If we want to set the throttling by token usage for each subscription key, we can use the the GenAI gateway capability to throttle by token usage.
For example, we can add policy as below.
<azure-openai-token-limit tokens-per-minute="{{tokenLimitTPM}}" counter-key="@(context.Subscription.Id)" estimate-prompt-tokens="true" tokens-consumed-header-name="consumed-tokens" remaining-tokens-header-name="remaining-tokens" />
APIM provides out-of-box logging capabilities. See How to integrate Azure API Management with Azure Application Insights for detail setup.
AOAI provides basic logging, and we can use Azure-OpenAI-Insights and Visualize data using Managed Grafana to visualize the log.
However, these logging has some limitations.
- It doesn't log actual request and response body.
- When using streaming mode, it doesn't provide token usage information. See How to stream completions for more detail.
To solve these challenges, we can use Web API as proxy between APIM and AOAI that send logs to Cosmos DB.
APIM has an Event Hub logger to send any information for request/response, then handles log information by ourselves, however it has several critical limitations.
- The 200KB size limit for each log
- When using AOAI streaming mode, APIM blocks it as it needs to capture all response before sending SSE to the client.
See Log events to Azure Event Hubs and Configure API for server-sent events for more detail.

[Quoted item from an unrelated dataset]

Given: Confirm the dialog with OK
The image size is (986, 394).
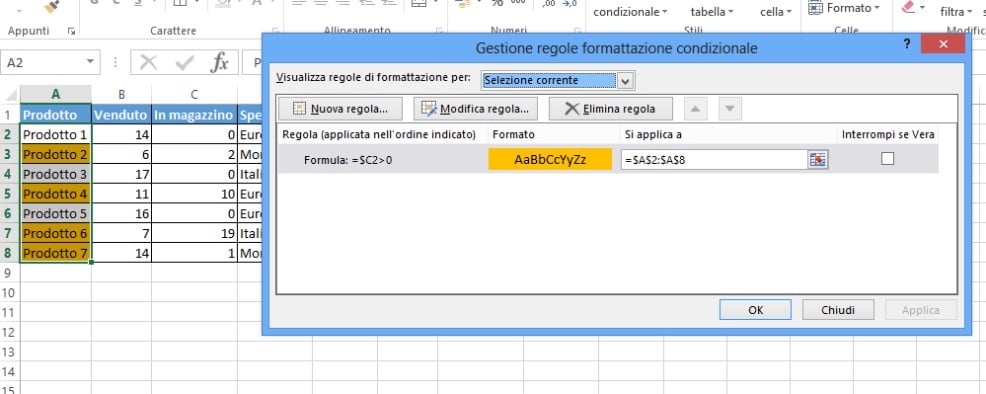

This solution uses C# Web API as a proxy to overcome these limitations. We use following policy fragment to send the information to the proxy via headers. You can add/remove headers by yourself.
<fragment>
<set-header name="Timestamp" exists-action="override">
<value>@(context.Timestamp.ToString())</value>
</set-header>
<set-header name="SubscriptionId" exists-action="override">
<value>@(context.Subscription.Id.ToString())</value>
</set-header>
<set-header name="SubscriptionName" exists-action="override">
<value>@(context.Subscription.Name)</value>
</set-header>
<set-header name="OperationId" exists-action="override">
<value>@(context.Operation.Id.ToString())</value>
</set-header>
<set-header name="ServiceName" exists-action="override">
<value>@(context.Deployment.ServiceName)</value>
</set-header>
<set-header name="RequestId" exists-action="override">
<value>@(context.RequestId.ToString())</value>
</set-header>
<set-header name="RequestIp" exists-action="override">
<value>@(context.Request.IpAddress)</value>
</set-header>
<set-header name="OperationName" exists-action="override">
<value>@(context.Operation.Name)</value>
</set-header>
<set-header name="Region" exists-action="override">
<value>@(context.Deployment.Region)</value>
</set-header>
<set-header name="ApiName" exists-action="override">
<value>@(context.Api.Name)</value>
</set-header>
<set-header name="ApiRevision" exists-action="override">
<value>@(context.Api.Revision)</value>
</set-header>
<set-header name="Method" exists-action="override">
<value>@(context.Operation.Method)</value>
</set-header>
</fragment>
Once the policy fragments are defined, we can use it in the API policy scope. We can set it on the top level of the API or in each operation.
The forward-request
is important to support SSE.
<policies>
<inbound>
<base />
<azure-openai-token-limit tokens-per-minute="{{tokenLimitTPM}}" counter-key="@(context.Subscription.Id)" estimate-prompt-tokens="true" tokens-consumed-header-name="consumed-tokens" remaining-tokens-header-name="remaining-tokens" />
<include-fragment fragment-id="inbound-logging" />
</inbound>
<backend>
<forward-request timeout="120" fail-on-error-status-code="true" buffer-response="false" />
</backend>
<outbound>
<base />
</outbound>
<on-error>
<base />
</on-error>
</policies>
When the Logging Web API stores all the logs to Cosmos DB account, it sends the request id
to Event Hub so that Log Parser Function is triggered. It transforms the various types of logs, such as Completion, Chat Completion, function callings, stream or non-stream, Embeddings results into identical format so that we can easily analyze the log.